▶ _Exercice court_
Poursuivez la tribune sur l'intervention française au Mali en reprenant juste après sa dernière phrase.

Tribune: ce qui serait arrivé si la France n'était pas intervenue au Mali
Par Manthia Diawara



Pour l'écrivain malien Manthia Diawara, la France n'a pas seulement aidé un pays en péril: elle a redonné espoir à toute l'Afrique.

J’ai ressenti l’intervention française au Mali comme une dose de réalisme qu’il fallait prendre avec beaucoup d’humiliation voire de la honte, parce que je croyais que mon pays était différent de ceux que je considérais comme des Républiques bannières, où l’Occident doit toujours venir en aide; des pays qui ont échoué, où le peuple, en voyant les soldats blancs arriver, jubilent comme des enfants à la vue du Père Noël.
Voir les Maliens danser dans les rues, pour souhaiter la bienvenue à l’armée française, comme on l’avait fait lors de l’indépendance, était pour moi un arrêt sur l’image, qui me renvoyait à la fois à l’échec de notre indépendance, et prétendue souveraineté nationale, et au retour intégral sous l’hégémonie française, comme celle d’un père qui ne veut pas voir son fils grandir. Bien entendu, il est plus facile pour le fils d’accepter l’aide escomptée du père, plutôt que de se mettre en question, lui-même. Ainsi que le disait Sembene Ousmane, il est plus aisé pour nous, Maliens et autres Africains, de continuer à tendre la main vers l’Occident, pour dire «merci, merci» que de se demander comment on en est arrivé là, et de blâmer les autres pour nos problèmes que de nous regarder en face. Ces images de la France sauveuse de l’intégrité territoriale du Mali sont, ainsi, l’illustration parfaite de l’insouciance et de l’irresponsabilité des Maliens au nord et du sud. Faut-il croire que les actions politiques des rebelles du MNLA et djihadistes d’Ansar Dine du nord ont été teintées de mauvaise foi et d’opportunisme cynique, en s’associant à des terroristes d’AQMI, aux preneurs d’otages et aux trafiquants de drogues. Ainsi, ils ont invité les Occidentaux dans un débat, rapidement devenu plus grand que le Mali.

Quant aux putschistes du sud, issus d’une armée, déjà affaiblie et rancunière contre les forces démocratiques qui l’avaient déçue du pouvoir depuis 1992, et humiliée par sa défaite cinglante contre les rebelles venus de la Libye, ils ont commis des fautes graves en voulant se présenter comme porte-drapeau des voix contradictoires, sinon, irréconciliables au Mali. Il faut compter d’abord avec la gauche radicale, du parti SADI d’Oumar Mariko, qui lutte contre la corruption des institutions nationales et qui veut maintenir les militaires au pouvoir pour se débarrasser de tous les «politiciens corrompus», puis avec les leaders religieux, prêts à prostituer leur foi pour revendiquer plus de pouvoir dans un Etat qu’ils considèrent «comme musulman à 95%»; jusqu’aux politiciens aigris, qui partageraient le lit avec n’importe quel diable, plutôt que celui de la démocratie, pour arriver au pouvoir. Ce retour de la France sauveuse du Mali indique finalement que nous continuons délibérément à fermer nos yeux et nos oreilles face à l’impunité, la corruption, et aux crimes abominables contre les plus faibles de nos sociétés: les femmes, les homosexuels, les minorités et les enfants. Que celle ou celui qui n’a jamais péché dans le Mali que je viens de décrire, lève la main.

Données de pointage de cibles
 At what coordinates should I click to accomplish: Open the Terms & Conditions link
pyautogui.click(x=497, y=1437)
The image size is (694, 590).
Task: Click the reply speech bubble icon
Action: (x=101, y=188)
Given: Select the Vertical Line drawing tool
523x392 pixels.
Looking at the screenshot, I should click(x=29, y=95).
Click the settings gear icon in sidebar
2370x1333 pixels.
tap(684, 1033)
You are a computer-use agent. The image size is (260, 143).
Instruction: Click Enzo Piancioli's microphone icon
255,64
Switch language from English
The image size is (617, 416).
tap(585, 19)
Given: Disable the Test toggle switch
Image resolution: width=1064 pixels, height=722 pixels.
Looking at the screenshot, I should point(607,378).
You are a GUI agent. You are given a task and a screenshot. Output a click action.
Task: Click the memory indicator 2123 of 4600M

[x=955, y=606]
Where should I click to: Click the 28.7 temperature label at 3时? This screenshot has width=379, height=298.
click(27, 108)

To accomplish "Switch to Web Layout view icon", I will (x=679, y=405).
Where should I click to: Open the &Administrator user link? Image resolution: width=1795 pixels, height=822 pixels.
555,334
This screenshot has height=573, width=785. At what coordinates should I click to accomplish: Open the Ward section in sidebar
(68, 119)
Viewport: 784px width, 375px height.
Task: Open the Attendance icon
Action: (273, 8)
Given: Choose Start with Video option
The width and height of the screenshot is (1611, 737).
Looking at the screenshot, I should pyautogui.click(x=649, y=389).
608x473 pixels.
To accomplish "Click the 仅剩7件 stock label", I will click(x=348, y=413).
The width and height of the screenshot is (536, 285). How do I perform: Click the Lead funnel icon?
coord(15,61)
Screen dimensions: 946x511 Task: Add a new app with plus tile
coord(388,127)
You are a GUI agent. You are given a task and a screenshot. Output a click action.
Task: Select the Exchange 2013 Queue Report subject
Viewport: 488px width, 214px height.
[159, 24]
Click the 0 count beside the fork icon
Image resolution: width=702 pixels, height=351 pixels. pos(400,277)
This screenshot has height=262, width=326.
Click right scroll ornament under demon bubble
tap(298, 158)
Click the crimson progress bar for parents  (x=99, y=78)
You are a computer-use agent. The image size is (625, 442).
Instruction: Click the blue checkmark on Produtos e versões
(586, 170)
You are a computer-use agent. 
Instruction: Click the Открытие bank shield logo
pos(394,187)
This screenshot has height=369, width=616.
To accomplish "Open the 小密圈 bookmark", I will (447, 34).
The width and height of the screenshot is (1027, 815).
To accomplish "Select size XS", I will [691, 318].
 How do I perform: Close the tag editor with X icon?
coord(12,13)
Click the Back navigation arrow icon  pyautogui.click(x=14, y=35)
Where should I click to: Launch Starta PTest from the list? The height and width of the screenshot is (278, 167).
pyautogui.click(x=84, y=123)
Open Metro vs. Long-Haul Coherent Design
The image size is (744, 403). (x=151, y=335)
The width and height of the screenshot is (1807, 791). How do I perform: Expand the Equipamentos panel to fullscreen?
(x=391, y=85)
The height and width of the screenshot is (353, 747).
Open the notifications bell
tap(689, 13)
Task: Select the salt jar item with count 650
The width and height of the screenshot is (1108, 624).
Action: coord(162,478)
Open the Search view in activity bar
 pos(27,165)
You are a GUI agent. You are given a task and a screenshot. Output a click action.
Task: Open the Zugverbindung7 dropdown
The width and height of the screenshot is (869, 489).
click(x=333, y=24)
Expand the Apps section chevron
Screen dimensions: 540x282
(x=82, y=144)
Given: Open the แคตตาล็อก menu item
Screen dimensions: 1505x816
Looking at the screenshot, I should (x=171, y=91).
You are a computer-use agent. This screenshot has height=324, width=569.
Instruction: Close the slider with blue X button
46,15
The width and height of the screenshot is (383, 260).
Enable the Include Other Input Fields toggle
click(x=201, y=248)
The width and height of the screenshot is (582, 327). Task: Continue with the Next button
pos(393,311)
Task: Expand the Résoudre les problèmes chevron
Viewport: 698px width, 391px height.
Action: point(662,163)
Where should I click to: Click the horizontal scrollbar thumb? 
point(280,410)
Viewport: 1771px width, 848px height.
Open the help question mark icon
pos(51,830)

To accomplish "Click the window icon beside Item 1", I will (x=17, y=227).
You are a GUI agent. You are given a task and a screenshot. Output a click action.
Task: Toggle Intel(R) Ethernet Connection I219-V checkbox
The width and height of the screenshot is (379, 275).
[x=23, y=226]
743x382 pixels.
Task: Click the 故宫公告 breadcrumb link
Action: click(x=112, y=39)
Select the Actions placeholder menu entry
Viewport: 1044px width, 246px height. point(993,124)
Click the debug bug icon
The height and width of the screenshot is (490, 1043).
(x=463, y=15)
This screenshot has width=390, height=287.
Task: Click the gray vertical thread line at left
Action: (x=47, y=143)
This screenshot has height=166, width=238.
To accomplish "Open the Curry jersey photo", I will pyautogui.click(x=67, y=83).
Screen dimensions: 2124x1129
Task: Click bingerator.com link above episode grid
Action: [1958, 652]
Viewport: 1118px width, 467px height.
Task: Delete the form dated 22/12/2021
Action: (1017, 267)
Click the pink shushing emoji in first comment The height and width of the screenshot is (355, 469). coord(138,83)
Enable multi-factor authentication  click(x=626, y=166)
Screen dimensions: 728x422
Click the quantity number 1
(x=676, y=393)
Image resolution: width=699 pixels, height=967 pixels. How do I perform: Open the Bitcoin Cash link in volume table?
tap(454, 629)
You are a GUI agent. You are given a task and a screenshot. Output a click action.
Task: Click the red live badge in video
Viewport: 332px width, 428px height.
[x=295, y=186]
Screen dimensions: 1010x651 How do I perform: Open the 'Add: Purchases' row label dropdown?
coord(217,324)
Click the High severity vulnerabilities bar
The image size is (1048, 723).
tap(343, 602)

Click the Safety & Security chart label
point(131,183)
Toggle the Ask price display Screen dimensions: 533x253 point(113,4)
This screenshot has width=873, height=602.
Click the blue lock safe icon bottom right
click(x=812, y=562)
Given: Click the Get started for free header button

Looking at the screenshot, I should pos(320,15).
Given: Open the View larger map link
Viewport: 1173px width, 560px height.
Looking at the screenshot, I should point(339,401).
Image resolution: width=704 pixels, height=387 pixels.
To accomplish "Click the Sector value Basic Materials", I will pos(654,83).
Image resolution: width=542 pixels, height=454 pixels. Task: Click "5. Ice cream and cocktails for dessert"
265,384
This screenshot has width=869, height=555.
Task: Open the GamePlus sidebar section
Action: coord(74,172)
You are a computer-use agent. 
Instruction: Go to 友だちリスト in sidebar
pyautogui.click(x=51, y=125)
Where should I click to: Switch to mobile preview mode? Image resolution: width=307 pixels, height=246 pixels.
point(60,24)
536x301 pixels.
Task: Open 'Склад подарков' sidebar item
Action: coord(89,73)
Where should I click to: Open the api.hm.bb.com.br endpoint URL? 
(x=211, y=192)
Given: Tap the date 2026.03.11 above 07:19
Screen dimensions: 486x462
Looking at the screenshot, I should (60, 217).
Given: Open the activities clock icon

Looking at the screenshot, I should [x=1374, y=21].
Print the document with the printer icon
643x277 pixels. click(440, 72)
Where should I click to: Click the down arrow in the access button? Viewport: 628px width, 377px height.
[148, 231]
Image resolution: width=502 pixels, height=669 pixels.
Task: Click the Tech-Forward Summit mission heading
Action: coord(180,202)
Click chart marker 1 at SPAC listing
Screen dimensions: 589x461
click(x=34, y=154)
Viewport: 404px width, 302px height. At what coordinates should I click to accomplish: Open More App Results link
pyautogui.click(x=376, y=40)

▶ _Corrigé_
La France a eu raison de venir au secours du Mali, surtout pour sauvegarder ses intérêts dans la région stratégique du Sahel, et pour dire à qui veut l’entendre qu’il faut toujours compter avec elle, comme une des plus grandes puissances mondiales, sinon sur le plan économique, en tout cas sur le plan militaire et politique. Ce message est clair pour tout le monde aujourd’hui, mais surtout pour les Allemands et les Américains qui commençaient à croire qu’ils pouvaient se passer de la France. François Hollande vient de démontrer aux Américains qu’il connaît l’Afrique et les Africains, mieux qu’eux; et d’infliger une leçon de poker à Barack Obama, dont la politique antiterroriste dans le Sahel est qualifiée de désastreuse. Pendant les débats présidentiels aux Etats Unis, Mitt Romney avait mentionné trois fois le Mali, sans avoir une seule réaction de la part d’Obama. Calcul rhétorique du débat de la part du président sortant? Pourtant l’Amérique avait déjà jeté plus de 500 millions de dollars dans la région, pour la lutte contre le terrorisme (Africom, forces armées américaines en Afrique).

«Négocier quoi? Ta main gauche ou droite? Ta femme ou ta fille?»

Parmi les humanistes, les pacifistes, et les fervents défenseurs de la souveraineté nationale, qui pouvait blâmer la France d’intervenir au Mali? Les djihadistes coupaient les mains des personnes accusées de vol, égorgeaient leurs ennemis, détruisaient les mausolées et les bibliothèques, et violaient les femmes.

Qu’allait-il se passer, sans l’intervention de la France? La Cédéao passait tout son temps à parler, à dire une chose et son contraire, mais toujours sans agir. Elle aussi comptait, naturellement, sur les Européens et les Américains pour venir au secours du Mali. D’ailleurs les Maliens ne voulaient pas de soldats noirs de la Cédéao dans leur pays. Ils préféraient des soldats français, parce que eux, au moins, n’étaient pas des voleurs et des violeurs comme on a pu le voir en Sierra Leone et au Congo.

Quant à l’ONU, elle prônait le dialogue, et idem pour l’Algérie. L’infatigable médiateur, Blaise Compaoré, se mit alors au travail, nuit et jour, pour trouver une solution pacifique à la crise malienne. Mais, pendant ce temps, les djihadistes avançaient jusqu’aux portes de Mopti, sans se priver des exactions barbares de la charia. Il faut tenir compte, aussi, et c’est là où réside l’ironie de notre condition africaine, du fait que beaucoup de nations africaines se réjouissent du malheur de leurs voisins, comme étant le signe de leur exceptionnalisme, leur supériorité propre. C’est comme s’ils se disaient: «Nous sommes à l’abri de toute critique, tant que les malheurs des autres, nos voisins, sont étalés en public.» Ou, comme disent les Bambaras (une ethnie au Mali), c’est du Niangon tiya, c’est-à-dire, ce qui est le propre de ceux qui tirent du plaisir dans le malheur d’autrui. C’est ce qu’on appelle le Schadenfreude en allemand.

Heureusement que la France est intervenue pour sauver Tombouctou et ses manuscrits et monuments historiques, des mains des barbares.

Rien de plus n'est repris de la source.